Ron Eden, Google’s principal for product management, said in a statement: “For years, we have provided web publishers with a range of controls , based on open standards like robots.txt, to manage how their content appears in Search. As technology has evolved, so have our tools.

“We added controls for things like Featured Snippets and image previews (which also apply to AI Overviews). And more recently, we introduced Google-Extended , a new control that lets websites manage how their content is used to train our Gemini models.”

Eden continued: “Building on this framework, and working with the web ecosystem, we’re now exploring updates to our controls to let sites specifically opt out of Search generative AI features. Our goal is to protect the helpfulness of Search for people who want information quickly, while also giving websites the right tools to manage their content. We look forward to engaging in the CMA’s process and will continue discussions with website owners and other stakeholders on this topic.

“Any new controls need to avoid breaking Search in a way that leads to a fragmented or confusing experience for people.
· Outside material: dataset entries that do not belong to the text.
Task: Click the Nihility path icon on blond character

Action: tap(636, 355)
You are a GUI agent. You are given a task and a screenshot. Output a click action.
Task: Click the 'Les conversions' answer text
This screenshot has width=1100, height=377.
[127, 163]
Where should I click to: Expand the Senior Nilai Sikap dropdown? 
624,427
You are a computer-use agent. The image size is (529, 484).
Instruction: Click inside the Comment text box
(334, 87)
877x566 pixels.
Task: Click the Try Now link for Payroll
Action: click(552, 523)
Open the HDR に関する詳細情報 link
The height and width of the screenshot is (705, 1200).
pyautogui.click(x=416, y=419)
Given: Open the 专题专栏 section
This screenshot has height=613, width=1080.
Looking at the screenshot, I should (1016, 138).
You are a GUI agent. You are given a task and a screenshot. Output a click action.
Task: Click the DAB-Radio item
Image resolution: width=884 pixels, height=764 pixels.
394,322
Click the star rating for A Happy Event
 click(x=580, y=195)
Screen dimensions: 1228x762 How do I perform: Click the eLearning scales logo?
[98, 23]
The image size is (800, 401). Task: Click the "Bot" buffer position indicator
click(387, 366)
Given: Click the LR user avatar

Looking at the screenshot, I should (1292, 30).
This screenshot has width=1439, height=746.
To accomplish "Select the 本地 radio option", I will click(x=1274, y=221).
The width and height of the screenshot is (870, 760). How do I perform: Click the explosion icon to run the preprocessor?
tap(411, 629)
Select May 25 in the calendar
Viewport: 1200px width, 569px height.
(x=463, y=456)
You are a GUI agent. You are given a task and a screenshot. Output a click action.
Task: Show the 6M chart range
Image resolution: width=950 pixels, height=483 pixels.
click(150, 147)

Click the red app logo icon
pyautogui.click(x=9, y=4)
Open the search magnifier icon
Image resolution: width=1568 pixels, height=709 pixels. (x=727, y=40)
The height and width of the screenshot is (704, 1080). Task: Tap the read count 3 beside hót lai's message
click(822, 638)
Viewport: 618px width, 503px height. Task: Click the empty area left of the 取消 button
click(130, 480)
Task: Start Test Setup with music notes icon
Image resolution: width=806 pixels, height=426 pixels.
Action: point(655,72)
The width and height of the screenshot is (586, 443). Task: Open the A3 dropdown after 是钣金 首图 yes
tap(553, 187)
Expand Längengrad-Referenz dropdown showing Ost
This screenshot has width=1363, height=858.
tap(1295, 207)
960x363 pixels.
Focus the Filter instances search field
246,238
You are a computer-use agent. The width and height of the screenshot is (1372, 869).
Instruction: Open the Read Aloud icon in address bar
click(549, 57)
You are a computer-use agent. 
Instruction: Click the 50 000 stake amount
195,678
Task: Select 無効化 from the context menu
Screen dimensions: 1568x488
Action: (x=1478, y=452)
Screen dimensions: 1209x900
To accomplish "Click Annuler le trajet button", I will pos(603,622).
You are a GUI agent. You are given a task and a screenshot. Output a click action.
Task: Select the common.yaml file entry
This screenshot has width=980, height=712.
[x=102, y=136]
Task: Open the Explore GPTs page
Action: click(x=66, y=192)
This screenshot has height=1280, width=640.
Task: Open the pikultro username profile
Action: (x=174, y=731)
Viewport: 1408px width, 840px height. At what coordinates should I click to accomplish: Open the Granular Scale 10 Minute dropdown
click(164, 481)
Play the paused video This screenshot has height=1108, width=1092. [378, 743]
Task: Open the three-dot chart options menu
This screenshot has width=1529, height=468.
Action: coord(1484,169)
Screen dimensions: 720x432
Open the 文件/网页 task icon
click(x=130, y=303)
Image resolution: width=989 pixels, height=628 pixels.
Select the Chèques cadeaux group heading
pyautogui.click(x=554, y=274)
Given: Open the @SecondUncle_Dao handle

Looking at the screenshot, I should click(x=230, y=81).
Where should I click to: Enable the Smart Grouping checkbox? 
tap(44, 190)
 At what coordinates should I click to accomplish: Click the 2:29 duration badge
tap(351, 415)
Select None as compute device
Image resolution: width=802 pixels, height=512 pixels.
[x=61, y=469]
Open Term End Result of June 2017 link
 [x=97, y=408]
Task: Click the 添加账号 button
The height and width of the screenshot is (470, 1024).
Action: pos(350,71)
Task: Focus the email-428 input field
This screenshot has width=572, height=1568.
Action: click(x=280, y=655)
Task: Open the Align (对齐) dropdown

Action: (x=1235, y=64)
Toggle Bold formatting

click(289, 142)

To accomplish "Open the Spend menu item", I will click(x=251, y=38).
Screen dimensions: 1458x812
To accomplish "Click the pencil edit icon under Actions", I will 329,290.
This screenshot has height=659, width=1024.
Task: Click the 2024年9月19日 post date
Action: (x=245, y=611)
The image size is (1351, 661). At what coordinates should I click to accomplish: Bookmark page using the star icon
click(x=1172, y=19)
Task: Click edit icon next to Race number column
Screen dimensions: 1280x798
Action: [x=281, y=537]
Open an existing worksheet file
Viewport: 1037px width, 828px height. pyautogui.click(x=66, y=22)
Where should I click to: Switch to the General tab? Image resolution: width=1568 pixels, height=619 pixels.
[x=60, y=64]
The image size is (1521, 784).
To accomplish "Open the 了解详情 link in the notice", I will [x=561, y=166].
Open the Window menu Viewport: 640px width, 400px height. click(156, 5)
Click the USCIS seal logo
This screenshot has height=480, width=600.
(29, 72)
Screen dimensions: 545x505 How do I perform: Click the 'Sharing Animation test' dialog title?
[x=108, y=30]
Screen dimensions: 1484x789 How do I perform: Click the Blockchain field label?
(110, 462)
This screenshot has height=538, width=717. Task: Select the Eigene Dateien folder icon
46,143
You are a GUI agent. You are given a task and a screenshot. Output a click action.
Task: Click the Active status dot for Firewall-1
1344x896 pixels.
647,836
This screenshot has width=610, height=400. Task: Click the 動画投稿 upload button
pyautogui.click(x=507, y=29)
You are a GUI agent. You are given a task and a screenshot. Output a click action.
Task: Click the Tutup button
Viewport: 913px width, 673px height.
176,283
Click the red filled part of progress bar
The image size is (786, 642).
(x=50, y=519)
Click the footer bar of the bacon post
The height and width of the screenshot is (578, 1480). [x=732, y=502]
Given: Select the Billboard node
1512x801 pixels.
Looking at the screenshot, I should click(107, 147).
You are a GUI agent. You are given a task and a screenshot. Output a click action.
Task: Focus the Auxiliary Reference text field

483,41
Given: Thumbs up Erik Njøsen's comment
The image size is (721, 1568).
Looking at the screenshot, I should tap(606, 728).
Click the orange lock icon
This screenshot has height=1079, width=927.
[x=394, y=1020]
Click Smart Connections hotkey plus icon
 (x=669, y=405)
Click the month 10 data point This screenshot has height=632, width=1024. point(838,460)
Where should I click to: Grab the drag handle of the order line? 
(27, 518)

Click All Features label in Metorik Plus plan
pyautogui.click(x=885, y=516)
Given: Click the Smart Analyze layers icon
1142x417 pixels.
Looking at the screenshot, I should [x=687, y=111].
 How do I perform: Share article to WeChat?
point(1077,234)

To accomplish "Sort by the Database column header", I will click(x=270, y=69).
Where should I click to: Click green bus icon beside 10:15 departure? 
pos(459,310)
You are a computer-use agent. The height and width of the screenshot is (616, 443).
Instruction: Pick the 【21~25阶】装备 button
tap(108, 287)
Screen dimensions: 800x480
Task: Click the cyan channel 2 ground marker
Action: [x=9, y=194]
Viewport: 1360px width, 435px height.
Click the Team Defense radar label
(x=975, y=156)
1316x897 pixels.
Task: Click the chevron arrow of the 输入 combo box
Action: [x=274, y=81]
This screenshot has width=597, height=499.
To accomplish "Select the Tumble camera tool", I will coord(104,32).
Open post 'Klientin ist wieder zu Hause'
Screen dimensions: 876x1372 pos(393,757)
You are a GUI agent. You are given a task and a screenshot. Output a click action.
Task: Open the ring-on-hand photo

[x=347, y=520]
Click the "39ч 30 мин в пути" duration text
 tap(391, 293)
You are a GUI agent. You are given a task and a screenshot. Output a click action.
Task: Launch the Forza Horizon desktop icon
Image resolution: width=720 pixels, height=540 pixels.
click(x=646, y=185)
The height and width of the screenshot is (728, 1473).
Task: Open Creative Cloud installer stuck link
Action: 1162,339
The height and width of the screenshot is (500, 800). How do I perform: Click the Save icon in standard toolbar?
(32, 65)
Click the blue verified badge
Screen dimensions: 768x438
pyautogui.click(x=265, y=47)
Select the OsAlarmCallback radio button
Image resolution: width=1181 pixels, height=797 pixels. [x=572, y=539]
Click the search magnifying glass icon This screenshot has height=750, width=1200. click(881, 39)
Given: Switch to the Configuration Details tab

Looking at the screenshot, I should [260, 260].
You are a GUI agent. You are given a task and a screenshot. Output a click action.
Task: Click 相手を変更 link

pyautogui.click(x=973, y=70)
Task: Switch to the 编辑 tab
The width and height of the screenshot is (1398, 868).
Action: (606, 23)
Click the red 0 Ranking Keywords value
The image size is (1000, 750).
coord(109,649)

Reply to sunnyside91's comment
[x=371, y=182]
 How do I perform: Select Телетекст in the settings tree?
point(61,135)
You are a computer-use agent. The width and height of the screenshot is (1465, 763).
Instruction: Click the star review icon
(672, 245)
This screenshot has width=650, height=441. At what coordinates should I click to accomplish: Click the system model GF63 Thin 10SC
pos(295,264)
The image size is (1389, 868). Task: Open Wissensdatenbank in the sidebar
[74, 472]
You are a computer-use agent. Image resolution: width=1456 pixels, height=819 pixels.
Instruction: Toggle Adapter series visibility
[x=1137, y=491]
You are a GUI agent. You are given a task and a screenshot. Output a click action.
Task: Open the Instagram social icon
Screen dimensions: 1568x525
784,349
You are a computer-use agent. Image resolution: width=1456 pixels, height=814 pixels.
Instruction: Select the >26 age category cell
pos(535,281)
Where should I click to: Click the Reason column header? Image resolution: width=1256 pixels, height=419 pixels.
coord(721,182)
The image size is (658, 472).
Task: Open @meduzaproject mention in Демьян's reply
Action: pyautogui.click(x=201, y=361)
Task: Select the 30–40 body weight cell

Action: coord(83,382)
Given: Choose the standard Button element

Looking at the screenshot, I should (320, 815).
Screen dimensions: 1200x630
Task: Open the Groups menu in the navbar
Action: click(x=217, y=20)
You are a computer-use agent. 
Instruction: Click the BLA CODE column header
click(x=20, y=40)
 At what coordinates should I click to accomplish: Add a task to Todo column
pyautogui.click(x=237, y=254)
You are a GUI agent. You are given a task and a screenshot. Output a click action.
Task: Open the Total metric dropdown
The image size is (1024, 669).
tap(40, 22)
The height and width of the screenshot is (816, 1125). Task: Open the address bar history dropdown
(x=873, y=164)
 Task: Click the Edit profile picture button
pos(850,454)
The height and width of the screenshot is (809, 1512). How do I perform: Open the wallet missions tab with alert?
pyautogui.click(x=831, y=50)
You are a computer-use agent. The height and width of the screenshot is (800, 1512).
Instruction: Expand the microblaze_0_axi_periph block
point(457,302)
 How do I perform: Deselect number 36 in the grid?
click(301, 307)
As AI increasingly becomes a core part of how people find information, any new controls also need to be simple and scalable for website owners.

“We’re optimistic we can find a path forward that provides even more choice to website owners and publishers, while ensuring people continue to get the most helpful and innovative Search experience possible.”

[Read more: Google IP boss: We shouldn’t pay for AI training on ‘freely available’ content ]

NMA urges ‘full physical separation of crawlers’

The News Media Association, which represents major national and regional publishers in the UK, said: We strongly welcome the CMA’s proposals to allow news publishers to control whether their content is used in AI Overviews while remaining visible in Google Search results and to ensure fair ranking of publisher content.

“The CMA rightly recognises that Google is able to extract valuable data without reward, harming publishers and giving the company an unfair advantage over competitors in the AI model market, including British start-ups.”

However Meredith said that “given the seriousness of Google’s anti-competitive impact on news media and the AI market, we are sceptical that weaker behavioural remedies will be sufficient, and we urge the CMA to consider full physical separation of crawlers for Search and individual AI products.

“Ensuring the CMA is properly resourced and supported by the government will allow the regulator to move faster on other essential interventions, including requiring Google to negotiate fair and reasonable payment terms with publishers. Without a clear duty on Google to negotiate, publishers will continue to face significant barriers to securing a fair price for their valuable content. It is critical that ministers support the CMA to move at pace.”

In a recent letter to the Lords Communications Digital Committee, which is carrying out an inquiry on AI and copyright, Meredith called for “remedies that ensure Google keeps crawling for General Search and crawling for the development or provision of AI Search Interfaces (such as AI Overviews and AI Mode) separate, and must seek a publisher’s informed consent before deploying a web crawler for the purpose of an AI Search Interface on a publisher’s website”.